- _Requirement_:
Check each line below for "computer" and report how many have it, nothing else.
%%
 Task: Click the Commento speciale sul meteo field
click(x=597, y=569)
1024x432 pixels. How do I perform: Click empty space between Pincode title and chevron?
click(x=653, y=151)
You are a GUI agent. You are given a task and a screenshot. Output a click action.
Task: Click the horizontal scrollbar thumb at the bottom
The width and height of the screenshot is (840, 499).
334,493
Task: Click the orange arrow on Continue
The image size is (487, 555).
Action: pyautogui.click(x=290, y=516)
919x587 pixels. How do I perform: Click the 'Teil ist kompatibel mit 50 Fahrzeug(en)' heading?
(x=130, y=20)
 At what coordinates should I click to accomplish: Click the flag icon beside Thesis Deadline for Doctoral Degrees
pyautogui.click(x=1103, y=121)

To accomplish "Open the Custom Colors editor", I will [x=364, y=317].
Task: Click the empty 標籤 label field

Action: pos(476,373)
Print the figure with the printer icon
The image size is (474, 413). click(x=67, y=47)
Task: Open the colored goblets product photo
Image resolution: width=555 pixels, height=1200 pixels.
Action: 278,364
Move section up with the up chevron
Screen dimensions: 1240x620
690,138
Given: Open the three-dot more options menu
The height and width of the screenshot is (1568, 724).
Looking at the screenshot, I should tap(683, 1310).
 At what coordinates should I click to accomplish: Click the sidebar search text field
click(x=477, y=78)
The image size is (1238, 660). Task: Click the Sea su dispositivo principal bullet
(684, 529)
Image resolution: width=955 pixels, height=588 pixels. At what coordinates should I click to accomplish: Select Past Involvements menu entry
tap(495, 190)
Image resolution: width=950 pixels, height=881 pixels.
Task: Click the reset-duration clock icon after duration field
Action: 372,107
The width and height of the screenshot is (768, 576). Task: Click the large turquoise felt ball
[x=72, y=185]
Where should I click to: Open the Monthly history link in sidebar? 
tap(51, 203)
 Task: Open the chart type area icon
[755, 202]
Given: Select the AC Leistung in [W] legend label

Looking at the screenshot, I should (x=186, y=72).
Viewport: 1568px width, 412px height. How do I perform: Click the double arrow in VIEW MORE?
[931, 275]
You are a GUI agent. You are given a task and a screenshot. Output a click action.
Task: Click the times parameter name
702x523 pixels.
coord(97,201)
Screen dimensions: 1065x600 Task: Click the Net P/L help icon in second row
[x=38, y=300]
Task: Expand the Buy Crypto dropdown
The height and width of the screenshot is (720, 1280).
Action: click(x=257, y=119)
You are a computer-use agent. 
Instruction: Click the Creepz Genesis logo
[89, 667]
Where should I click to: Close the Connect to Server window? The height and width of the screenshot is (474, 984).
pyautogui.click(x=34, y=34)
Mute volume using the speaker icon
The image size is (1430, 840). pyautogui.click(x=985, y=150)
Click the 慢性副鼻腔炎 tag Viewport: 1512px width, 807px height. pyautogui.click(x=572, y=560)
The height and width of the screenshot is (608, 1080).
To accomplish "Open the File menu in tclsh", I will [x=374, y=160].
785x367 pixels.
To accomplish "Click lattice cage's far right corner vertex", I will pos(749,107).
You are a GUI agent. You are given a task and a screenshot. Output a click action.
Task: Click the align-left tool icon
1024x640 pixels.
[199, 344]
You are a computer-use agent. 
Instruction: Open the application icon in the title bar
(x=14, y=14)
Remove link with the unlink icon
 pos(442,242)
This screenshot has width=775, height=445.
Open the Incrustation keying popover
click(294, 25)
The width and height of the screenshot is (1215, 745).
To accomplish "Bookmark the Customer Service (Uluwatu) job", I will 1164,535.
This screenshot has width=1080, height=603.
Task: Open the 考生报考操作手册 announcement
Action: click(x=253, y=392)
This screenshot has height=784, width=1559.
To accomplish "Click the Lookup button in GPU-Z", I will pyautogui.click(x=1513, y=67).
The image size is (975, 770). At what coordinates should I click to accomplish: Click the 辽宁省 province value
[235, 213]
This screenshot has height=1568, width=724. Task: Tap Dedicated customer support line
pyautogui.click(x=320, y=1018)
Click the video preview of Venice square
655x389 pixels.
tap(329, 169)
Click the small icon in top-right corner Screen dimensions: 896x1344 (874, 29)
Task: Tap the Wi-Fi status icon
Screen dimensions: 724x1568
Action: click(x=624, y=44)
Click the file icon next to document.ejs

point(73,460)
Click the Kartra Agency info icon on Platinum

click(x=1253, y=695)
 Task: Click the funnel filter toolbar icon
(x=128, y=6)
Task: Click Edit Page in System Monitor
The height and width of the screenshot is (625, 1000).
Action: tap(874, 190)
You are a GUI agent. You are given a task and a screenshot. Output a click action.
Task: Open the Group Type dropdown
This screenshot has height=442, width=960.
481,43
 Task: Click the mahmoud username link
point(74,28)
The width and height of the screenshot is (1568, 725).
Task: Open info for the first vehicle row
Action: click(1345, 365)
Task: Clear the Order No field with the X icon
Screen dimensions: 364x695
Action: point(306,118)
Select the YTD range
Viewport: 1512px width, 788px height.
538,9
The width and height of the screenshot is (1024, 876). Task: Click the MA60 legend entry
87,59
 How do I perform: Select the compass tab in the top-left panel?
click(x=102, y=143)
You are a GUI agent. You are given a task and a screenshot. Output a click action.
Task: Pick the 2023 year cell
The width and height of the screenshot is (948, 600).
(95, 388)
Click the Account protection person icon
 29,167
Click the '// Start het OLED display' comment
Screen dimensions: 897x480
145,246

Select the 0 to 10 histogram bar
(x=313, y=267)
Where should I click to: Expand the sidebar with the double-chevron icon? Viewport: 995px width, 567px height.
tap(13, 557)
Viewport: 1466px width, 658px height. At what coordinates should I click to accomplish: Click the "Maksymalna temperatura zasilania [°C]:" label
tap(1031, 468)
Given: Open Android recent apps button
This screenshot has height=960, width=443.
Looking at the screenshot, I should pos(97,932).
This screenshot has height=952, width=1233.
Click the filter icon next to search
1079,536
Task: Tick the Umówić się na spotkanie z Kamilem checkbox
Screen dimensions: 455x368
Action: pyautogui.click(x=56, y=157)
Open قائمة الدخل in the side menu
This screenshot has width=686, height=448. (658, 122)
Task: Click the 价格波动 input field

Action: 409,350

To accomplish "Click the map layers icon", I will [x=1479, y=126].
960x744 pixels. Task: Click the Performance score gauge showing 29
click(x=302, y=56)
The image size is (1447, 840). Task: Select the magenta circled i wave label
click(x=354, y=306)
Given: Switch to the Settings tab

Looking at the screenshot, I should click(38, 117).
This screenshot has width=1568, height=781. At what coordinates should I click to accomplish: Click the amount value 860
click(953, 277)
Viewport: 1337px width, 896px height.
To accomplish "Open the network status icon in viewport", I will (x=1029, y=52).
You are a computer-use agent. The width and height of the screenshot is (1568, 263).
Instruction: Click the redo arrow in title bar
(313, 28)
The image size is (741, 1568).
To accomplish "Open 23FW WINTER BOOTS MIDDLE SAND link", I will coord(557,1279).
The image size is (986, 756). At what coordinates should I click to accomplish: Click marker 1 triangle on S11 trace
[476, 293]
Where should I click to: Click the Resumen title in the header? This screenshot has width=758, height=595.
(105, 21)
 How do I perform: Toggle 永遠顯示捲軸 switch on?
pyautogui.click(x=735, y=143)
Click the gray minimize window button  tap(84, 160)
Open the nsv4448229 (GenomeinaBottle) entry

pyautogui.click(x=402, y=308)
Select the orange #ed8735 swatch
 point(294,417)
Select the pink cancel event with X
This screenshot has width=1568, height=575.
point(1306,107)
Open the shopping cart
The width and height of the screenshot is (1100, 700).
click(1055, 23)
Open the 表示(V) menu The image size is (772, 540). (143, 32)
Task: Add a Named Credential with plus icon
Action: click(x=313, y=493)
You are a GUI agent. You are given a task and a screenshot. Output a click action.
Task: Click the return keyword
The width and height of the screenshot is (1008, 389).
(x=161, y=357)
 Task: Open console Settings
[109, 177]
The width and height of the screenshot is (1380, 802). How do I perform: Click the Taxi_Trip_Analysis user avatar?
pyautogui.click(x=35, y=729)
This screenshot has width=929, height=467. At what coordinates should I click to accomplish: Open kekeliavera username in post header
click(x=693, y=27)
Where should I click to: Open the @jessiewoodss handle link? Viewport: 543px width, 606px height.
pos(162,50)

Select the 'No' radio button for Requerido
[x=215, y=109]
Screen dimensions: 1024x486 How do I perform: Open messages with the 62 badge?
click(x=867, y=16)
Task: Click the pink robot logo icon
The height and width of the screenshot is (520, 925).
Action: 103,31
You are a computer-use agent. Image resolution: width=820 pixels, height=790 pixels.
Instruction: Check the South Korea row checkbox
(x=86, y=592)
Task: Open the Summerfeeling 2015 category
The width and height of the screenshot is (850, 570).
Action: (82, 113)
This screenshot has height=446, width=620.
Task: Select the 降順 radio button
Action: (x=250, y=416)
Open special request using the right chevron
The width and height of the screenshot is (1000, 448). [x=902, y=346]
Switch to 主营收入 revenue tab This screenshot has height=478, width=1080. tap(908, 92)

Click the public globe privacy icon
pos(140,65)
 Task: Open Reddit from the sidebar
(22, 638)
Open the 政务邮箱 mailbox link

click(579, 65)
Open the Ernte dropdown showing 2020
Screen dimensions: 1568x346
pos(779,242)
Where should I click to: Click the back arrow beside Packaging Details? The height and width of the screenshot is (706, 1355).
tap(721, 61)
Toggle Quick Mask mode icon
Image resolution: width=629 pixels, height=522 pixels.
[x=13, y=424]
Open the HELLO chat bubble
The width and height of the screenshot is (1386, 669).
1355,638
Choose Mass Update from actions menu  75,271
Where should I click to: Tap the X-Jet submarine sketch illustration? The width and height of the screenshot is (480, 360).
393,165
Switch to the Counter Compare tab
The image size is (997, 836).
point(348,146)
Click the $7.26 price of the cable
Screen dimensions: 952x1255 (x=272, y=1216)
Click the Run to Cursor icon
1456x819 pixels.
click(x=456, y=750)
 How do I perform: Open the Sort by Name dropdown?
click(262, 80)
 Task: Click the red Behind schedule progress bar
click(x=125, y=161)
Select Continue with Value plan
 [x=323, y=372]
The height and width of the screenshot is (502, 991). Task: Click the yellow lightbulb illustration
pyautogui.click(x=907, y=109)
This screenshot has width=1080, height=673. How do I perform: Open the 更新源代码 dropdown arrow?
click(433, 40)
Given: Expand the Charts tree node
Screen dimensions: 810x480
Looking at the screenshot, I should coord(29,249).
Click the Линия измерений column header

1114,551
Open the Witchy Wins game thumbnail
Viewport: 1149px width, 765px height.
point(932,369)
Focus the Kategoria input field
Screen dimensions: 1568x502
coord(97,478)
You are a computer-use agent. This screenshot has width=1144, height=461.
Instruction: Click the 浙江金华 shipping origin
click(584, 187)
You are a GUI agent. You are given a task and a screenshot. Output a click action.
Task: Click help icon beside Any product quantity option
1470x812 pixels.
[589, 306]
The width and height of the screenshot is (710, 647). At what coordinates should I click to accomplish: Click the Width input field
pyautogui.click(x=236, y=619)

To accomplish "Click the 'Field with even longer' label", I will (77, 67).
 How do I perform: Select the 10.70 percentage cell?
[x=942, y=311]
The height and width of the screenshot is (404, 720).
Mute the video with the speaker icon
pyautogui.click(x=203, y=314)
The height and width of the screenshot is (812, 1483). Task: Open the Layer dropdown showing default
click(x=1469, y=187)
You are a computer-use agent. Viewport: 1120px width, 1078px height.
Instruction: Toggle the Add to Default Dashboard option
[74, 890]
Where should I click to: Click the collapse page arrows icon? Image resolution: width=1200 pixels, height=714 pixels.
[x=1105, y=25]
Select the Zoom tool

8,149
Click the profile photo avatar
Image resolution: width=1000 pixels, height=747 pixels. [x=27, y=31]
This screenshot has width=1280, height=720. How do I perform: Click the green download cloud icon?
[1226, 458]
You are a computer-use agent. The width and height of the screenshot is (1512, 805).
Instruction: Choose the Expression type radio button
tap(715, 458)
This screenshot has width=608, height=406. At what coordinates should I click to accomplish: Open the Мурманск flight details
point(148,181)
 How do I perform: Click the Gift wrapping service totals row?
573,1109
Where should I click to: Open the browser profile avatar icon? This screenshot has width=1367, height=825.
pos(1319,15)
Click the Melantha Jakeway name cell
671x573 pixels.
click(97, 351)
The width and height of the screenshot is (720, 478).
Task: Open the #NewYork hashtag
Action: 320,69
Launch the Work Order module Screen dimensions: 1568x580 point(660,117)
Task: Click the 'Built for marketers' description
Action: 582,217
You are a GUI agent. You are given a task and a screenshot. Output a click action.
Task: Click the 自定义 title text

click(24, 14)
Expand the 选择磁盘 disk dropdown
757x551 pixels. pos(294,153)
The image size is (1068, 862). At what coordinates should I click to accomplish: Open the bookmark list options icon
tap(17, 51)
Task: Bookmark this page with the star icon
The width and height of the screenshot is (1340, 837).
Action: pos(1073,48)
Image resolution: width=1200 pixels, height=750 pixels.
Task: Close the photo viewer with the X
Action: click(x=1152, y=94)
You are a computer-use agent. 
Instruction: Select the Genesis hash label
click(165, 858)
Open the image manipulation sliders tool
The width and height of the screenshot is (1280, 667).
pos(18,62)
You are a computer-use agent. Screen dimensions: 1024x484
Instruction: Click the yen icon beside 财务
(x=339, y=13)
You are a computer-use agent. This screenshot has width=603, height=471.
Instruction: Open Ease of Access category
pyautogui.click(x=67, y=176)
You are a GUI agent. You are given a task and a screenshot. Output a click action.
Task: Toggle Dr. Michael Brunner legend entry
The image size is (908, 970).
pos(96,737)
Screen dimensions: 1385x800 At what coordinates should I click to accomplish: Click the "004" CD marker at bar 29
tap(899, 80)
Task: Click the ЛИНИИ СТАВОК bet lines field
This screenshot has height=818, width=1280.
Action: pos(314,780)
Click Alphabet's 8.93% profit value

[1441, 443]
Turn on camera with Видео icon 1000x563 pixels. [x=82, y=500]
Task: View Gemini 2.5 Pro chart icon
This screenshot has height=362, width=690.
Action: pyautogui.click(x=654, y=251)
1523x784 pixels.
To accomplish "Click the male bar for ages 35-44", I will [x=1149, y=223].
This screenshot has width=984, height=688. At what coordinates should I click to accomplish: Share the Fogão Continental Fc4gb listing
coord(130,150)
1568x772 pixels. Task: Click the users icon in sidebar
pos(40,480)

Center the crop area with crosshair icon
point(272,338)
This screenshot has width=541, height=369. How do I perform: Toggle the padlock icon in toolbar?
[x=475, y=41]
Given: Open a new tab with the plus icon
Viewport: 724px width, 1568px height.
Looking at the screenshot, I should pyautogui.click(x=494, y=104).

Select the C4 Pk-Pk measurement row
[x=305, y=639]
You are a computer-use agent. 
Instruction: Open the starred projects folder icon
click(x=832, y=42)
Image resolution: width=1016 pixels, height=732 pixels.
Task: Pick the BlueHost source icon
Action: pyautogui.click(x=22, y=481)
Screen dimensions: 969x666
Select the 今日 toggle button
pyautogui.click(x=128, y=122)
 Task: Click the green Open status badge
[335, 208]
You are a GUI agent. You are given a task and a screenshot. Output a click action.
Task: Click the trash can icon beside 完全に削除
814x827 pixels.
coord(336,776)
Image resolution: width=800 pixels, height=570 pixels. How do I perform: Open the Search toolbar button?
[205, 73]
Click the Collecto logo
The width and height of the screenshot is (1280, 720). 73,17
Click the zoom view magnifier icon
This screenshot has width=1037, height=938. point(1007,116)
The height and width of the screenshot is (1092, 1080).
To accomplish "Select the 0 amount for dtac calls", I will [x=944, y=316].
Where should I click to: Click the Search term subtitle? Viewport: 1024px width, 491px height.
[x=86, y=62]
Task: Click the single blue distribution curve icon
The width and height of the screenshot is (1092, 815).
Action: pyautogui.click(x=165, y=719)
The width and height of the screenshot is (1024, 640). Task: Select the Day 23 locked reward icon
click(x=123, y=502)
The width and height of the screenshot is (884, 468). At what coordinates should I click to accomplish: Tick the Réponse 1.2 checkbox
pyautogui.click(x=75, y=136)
%%
- _Answer for the task_:
11